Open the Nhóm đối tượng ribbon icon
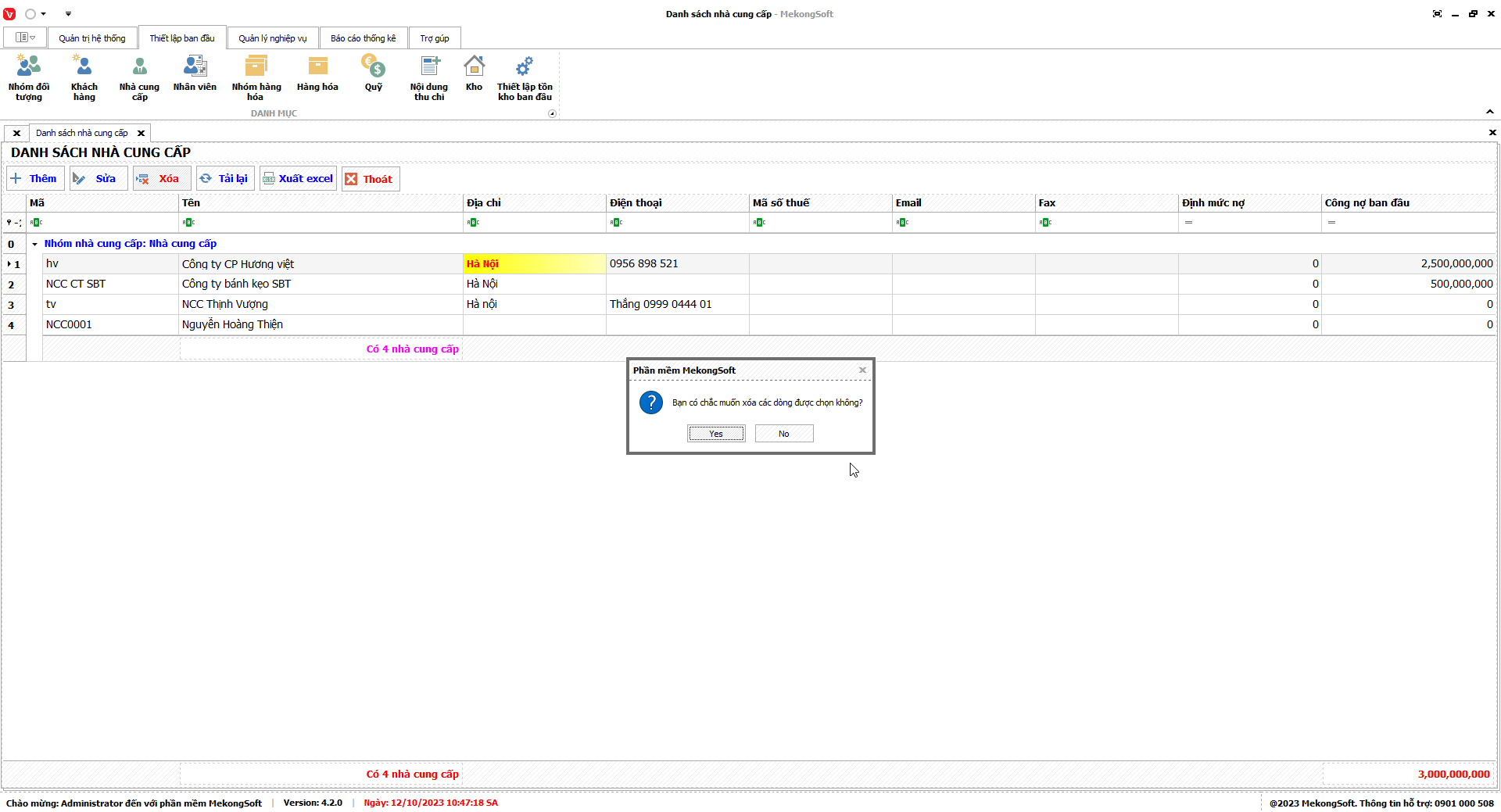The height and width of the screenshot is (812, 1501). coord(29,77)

======

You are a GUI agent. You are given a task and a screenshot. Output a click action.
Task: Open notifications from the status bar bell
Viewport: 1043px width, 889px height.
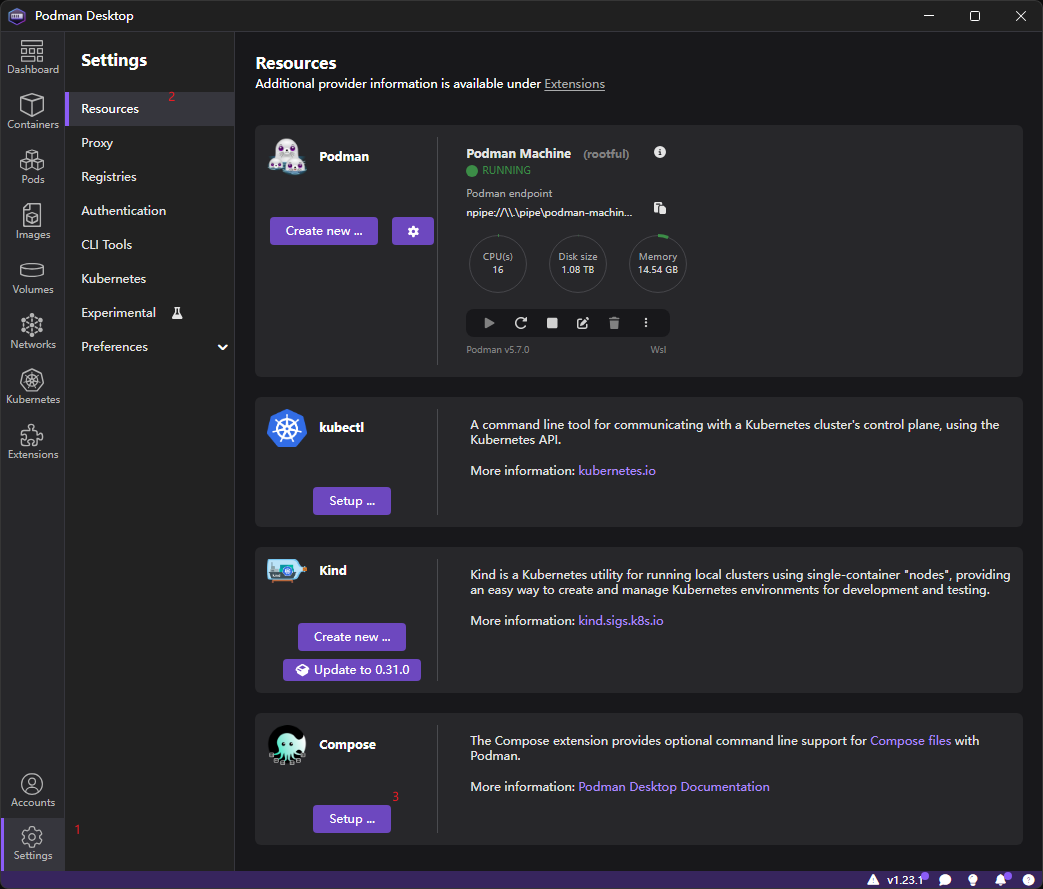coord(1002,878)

======

Direction: Rewrite the part that opens with the line containing "You are a GUI" and closes with the line containing "coord(1002,878)", keeping the requests, and reduce every coordinate in the answers by 145. Leave the pictures out.

Solution to the exercise:
You are a GUI agent. You are given a task and a screenshot. Output a click action.
Task: Open notifications from the status bar bell
Viewport: 1043px width, 889px height.
coord(857,733)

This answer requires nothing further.